> [WORK ORDER] Please repeat only the stretch of records running from the first line through the line that contains "[Nous suivre sur Instagram] (88, 2138)".

__________________________________________________

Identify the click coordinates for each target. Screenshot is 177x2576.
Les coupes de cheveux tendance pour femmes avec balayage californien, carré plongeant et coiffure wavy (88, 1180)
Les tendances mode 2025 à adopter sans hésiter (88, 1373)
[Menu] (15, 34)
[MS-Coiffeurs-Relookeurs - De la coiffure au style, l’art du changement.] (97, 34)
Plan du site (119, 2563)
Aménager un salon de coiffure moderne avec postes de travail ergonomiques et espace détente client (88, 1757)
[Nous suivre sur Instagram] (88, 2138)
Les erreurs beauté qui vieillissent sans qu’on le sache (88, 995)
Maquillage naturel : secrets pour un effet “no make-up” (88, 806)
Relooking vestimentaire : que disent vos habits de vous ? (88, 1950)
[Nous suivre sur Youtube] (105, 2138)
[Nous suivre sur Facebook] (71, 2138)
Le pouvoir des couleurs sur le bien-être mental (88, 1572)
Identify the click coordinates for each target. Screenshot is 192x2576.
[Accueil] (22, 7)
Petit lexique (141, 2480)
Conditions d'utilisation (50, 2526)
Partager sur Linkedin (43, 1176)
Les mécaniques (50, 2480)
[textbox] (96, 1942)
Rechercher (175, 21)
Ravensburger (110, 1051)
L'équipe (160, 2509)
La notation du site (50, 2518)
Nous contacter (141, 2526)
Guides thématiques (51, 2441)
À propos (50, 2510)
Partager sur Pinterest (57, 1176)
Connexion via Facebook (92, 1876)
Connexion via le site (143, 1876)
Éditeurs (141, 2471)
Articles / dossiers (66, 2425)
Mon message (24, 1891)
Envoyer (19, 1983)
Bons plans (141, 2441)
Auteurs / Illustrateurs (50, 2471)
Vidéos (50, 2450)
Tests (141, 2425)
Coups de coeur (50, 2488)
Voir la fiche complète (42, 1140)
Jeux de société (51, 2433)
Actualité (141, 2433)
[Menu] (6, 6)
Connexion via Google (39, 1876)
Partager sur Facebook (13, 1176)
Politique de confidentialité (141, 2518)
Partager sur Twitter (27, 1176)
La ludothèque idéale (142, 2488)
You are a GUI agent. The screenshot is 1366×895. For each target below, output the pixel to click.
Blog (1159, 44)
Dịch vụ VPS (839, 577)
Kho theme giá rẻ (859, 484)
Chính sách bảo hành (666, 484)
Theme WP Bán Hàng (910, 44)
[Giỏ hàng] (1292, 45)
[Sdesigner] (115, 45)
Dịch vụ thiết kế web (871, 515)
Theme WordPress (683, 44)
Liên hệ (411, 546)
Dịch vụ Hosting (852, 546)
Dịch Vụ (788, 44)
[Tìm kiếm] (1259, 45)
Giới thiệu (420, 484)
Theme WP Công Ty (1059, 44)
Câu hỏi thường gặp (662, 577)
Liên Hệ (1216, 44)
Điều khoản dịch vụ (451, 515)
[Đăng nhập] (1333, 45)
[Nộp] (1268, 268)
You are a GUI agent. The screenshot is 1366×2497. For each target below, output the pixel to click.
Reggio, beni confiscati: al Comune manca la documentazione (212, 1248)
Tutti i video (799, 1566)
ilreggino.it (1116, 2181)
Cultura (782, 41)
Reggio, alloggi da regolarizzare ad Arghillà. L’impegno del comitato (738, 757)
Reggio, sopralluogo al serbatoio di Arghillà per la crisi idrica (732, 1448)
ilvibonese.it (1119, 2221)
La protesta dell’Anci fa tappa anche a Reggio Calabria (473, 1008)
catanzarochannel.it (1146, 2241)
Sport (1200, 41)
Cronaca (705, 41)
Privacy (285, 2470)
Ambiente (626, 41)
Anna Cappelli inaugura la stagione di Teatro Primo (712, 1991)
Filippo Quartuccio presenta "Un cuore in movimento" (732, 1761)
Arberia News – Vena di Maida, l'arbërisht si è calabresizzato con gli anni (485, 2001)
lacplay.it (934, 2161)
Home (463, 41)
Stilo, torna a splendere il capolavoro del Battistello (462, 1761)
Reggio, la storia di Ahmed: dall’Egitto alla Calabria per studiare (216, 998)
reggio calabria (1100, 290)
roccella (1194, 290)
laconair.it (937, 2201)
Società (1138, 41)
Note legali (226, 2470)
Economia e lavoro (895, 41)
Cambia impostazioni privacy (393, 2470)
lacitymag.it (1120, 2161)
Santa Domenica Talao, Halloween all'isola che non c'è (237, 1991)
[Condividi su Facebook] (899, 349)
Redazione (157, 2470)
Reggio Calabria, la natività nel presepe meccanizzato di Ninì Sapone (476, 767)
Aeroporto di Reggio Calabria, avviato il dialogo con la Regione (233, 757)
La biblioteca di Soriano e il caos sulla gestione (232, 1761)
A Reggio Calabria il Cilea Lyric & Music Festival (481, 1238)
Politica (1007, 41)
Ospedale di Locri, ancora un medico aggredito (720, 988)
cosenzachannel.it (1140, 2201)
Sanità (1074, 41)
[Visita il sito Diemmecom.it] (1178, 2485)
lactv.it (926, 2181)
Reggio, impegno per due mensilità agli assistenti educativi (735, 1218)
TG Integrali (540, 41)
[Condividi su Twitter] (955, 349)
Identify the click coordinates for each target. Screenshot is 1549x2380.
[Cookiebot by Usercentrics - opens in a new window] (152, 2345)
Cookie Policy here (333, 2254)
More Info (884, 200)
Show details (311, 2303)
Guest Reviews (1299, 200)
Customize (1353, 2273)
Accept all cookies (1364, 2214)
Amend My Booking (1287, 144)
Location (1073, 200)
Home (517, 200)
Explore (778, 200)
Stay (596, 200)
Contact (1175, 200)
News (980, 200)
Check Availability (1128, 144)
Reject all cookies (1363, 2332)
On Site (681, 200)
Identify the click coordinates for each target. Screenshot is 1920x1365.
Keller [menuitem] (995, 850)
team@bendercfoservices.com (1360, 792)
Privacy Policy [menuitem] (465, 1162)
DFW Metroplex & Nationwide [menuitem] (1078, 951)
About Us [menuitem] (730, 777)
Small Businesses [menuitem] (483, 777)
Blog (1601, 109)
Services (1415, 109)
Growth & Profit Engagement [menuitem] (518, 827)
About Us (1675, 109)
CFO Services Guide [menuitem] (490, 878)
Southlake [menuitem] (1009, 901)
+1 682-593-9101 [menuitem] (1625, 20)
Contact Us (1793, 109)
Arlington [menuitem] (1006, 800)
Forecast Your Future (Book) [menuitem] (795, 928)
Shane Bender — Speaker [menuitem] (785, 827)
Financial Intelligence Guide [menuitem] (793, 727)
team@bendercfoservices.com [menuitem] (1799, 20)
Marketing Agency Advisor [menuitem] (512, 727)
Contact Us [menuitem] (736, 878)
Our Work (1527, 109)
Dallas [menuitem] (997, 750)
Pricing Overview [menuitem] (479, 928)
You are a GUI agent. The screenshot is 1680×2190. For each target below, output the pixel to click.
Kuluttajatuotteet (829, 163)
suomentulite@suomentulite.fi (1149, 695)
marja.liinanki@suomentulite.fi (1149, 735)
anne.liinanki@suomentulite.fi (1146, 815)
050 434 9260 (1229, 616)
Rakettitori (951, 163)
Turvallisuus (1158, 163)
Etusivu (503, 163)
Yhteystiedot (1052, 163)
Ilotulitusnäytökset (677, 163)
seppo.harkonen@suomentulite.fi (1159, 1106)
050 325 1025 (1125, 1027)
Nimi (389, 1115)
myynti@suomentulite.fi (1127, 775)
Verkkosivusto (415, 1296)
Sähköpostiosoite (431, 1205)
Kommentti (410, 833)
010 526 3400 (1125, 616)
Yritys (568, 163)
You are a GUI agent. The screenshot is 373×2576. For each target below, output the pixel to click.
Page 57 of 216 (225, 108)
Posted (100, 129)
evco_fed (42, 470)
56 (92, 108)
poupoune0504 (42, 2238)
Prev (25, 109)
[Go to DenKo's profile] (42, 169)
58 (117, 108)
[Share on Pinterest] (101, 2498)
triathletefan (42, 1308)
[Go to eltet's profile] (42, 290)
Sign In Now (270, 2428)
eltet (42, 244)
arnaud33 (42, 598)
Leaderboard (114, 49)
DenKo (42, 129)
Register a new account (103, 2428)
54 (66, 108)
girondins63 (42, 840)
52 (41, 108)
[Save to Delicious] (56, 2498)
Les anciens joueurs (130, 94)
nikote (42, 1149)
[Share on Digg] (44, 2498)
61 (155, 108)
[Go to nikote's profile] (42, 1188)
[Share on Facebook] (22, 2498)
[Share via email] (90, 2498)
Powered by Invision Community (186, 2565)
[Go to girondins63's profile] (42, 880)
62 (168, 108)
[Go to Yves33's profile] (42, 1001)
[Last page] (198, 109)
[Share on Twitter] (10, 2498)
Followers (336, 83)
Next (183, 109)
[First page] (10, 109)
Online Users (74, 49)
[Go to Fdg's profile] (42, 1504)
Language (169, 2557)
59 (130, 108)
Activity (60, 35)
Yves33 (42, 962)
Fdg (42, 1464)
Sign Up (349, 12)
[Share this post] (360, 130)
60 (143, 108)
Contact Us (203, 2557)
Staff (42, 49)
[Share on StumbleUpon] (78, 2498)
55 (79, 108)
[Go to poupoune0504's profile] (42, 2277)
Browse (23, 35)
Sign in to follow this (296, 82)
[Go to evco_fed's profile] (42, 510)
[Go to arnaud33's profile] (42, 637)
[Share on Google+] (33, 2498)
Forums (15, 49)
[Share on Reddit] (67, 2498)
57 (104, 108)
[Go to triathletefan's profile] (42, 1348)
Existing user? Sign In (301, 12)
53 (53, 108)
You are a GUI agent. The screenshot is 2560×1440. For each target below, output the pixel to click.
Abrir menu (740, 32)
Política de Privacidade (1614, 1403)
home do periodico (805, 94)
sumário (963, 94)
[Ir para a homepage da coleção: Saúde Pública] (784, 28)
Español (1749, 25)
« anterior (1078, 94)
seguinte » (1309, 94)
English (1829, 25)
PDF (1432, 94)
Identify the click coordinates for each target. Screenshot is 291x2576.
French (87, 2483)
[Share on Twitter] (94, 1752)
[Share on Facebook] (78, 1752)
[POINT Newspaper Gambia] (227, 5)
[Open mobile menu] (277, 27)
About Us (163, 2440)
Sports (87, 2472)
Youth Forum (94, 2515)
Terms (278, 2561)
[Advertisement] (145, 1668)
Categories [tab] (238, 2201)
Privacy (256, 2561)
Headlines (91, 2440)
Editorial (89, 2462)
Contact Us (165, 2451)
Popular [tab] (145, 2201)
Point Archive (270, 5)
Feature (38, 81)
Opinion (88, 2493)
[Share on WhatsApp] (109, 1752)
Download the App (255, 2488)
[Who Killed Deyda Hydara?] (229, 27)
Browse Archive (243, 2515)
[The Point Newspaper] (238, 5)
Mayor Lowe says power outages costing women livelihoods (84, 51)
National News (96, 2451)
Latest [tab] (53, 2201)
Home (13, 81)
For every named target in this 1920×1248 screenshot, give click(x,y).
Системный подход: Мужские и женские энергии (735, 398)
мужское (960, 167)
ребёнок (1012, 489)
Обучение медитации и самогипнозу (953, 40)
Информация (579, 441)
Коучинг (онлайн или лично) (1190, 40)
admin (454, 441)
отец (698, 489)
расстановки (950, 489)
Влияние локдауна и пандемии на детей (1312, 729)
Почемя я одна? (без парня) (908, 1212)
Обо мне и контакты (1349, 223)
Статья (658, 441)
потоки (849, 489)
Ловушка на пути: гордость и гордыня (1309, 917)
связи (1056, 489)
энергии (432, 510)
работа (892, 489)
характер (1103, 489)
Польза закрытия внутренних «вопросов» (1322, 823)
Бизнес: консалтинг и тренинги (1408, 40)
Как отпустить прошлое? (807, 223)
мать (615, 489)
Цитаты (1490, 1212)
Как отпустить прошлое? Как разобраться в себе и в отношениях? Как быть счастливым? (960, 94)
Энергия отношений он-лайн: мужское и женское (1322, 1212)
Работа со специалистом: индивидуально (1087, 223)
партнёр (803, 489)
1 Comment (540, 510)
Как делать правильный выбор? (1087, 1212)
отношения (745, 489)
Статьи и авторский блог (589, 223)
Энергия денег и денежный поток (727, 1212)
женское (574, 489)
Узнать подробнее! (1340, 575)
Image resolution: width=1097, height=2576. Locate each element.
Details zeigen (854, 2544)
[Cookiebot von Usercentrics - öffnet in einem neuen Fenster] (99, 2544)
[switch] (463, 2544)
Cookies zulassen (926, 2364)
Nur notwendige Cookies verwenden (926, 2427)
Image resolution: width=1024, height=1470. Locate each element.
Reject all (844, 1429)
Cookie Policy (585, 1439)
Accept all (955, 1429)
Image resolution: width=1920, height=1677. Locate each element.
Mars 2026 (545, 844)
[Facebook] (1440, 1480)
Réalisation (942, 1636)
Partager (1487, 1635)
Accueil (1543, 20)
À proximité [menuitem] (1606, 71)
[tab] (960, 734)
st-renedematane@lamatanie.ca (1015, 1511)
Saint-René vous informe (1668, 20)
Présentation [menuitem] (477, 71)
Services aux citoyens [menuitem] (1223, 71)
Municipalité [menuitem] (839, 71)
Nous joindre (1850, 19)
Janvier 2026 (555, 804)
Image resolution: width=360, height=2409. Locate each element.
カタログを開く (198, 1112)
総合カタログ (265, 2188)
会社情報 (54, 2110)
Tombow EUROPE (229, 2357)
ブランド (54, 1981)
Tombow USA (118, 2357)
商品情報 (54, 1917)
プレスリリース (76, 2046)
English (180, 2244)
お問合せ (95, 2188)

__________________________________________________

> [EXPECTED ANSWER]
Identify the click coordinates for each target. Screenshot is 177x2576.
Les coupes de cheveux tendance pour femmes avec balayage californien, carré plongeant et coiffure wavy (88, 1180)
Les tendances mode 2025 à adopter sans hésiter (88, 1373)
[Menu] (15, 34)
[MS-Coiffeurs-Relookeurs - De la coiffure au style, l’art du changement.] (97, 34)
Plan du site (119, 2563)
Aménager un salon de coiffure moderne avec postes de travail ergonomiques et espace détente client (88, 1757)
[Nous suivre sur Instagram] (88, 2138)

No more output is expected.